**Task:** Each line below needs to be repeated precisely as it is.

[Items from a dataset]
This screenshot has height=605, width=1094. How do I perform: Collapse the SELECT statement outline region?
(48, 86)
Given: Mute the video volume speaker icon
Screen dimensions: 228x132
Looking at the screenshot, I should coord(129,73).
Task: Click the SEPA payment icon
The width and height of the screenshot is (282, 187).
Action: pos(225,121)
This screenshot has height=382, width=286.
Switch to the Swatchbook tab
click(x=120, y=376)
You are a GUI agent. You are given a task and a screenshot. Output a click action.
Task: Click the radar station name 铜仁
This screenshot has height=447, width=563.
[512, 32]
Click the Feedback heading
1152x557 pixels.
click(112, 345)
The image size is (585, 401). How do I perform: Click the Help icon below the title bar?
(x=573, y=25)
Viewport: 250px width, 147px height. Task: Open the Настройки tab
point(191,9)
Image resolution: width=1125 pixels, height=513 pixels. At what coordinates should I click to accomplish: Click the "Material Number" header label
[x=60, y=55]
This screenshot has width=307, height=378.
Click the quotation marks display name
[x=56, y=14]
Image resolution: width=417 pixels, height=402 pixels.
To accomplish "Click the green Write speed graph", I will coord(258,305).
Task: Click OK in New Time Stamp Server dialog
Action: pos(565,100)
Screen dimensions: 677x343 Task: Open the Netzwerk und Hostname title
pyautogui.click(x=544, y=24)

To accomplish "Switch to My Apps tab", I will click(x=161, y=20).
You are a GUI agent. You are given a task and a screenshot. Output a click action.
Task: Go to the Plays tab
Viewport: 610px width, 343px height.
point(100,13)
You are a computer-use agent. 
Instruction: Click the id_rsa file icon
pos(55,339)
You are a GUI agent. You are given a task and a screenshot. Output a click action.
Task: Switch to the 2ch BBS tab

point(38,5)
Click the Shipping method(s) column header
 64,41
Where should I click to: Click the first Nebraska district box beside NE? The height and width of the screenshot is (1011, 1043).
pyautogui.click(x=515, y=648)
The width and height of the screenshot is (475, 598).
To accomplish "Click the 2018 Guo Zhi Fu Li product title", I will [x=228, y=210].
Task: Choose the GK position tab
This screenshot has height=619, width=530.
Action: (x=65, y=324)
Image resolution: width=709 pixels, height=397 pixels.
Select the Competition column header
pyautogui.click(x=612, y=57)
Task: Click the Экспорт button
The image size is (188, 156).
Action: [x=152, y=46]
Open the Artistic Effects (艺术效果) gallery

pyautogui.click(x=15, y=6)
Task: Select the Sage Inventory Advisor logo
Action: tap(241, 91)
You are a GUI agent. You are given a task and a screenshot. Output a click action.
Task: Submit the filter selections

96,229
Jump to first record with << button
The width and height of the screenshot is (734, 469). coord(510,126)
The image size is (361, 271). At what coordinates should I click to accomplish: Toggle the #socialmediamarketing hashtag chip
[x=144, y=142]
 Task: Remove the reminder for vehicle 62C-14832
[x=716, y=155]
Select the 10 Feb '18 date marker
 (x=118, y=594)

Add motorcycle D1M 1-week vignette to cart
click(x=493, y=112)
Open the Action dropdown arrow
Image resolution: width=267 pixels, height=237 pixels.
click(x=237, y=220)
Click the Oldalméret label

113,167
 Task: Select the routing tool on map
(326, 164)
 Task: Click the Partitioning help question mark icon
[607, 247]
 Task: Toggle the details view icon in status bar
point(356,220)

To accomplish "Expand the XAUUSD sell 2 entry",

**Output for this exercise:**
This screenshot has height=605, width=1094. How do I perform: Collapse the SELECT statement outline region?
(48, 86)
Given: Mute the video volume speaker icon
Screen dimensions: 228x132
Looking at the screenshot, I should coord(129,73).
Task: Click the SEPA payment icon
The width and height of the screenshot is (282, 187).
Action: pos(225,121)
This screenshot has height=382, width=286.
Switch to the Swatchbook tab
click(x=120, y=376)
You are a GUI agent. You are given a task and a screenshot. Output a click action.
Task: Click the radar station name 铜仁
This screenshot has height=447, width=563.
[512, 32]
Click the Feedback heading
1152x557 pixels.
click(112, 345)
The image size is (585, 401). How do I perform: Click the Help icon below the title bar?
(x=573, y=25)
Viewport: 250px width, 147px height. Task: Open the Настройки tab
point(191,9)
Image resolution: width=1125 pixels, height=513 pixels. At what coordinates should I click to accomplish: Click the "Material Number" header label
[x=60, y=55]
This screenshot has width=307, height=378.
Click the quotation marks display name
[x=56, y=14]
Image resolution: width=417 pixels, height=402 pixels.
To accomplish "Click the green Write speed graph", I will coord(258,305).
Task: Click OK in New Time Stamp Server dialog
Action: pos(565,100)
Screen dimensions: 677x343 Task: Open the Netzwerk und Hostname title
pyautogui.click(x=544, y=24)

To accomplish "Switch to My Apps tab", I will click(x=161, y=20).
You are a GUI agent. You are given a task and a screenshot. Output a click action.
Task: Go to the Plays tab
Viewport: 610px width, 343px height.
point(100,13)
You are a computer-use agent. 
Instruction: Click the id_rsa file icon
pos(55,339)
You are a GUI agent. You are given a task and a screenshot. Output a click action.
Task: Switch to the 2ch BBS tab

point(38,5)
Click the Shipping method(s) column header
 64,41
Where should I click to: Click the first Nebraska district box beside NE? The height and width of the screenshot is (1011, 1043).
pyautogui.click(x=515, y=648)
The width and height of the screenshot is (475, 598).
To accomplish "Click the 2018 Guo Zhi Fu Li product title", I will [x=228, y=210].
Task: Choose the GK position tab
This screenshot has height=619, width=530.
Action: (x=65, y=324)
Image resolution: width=709 pixels, height=397 pixels.
Select the Competition column header
pyautogui.click(x=612, y=57)
Task: Click the Экспорт button
The image size is (188, 156).
Action: [x=152, y=46]
Open the Artistic Effects (艺术效果) gallery

pyautogui.click(x=15, y=6)
Task: Select the Sage Inventory Advisor logo
Action: tap(241, 91)
You are a GUI agent. You are given a task and a screenshot. Output a click action.
Task: Submit the filter selections

96,229
Jump to first record with << button
The width and height of the screenshot is (734, 469). coord(510,126)
The image size is (361, 271). At what coordinates should I click to accomplish: Toggle the #socialmediamarketing hashtag chip
[x=144, y=142]
 Task: Remove the reminder for vehicle 62C-14832
[x=716, y=155]
Select the 10 Feb '18 date marker
 (x=118, y=594)

Add motorcycle D1M 1-week vignette to cart
click(x=493, y=112)
Open the Action dropdown arrow
Image resolution: width=267 pixels, height=237 pixels.
click(x=237, y=220)
Click the Oldalméret label

113,167
 Task: Select the routing tool on map
(326, 164)
 Task: Click the Partitioning help question mark icon
[607, 247]
 Task: Toggle the details view icon in status bar
point(356,220)

To accomplish "Expand the XAUUSD sell 2 entry",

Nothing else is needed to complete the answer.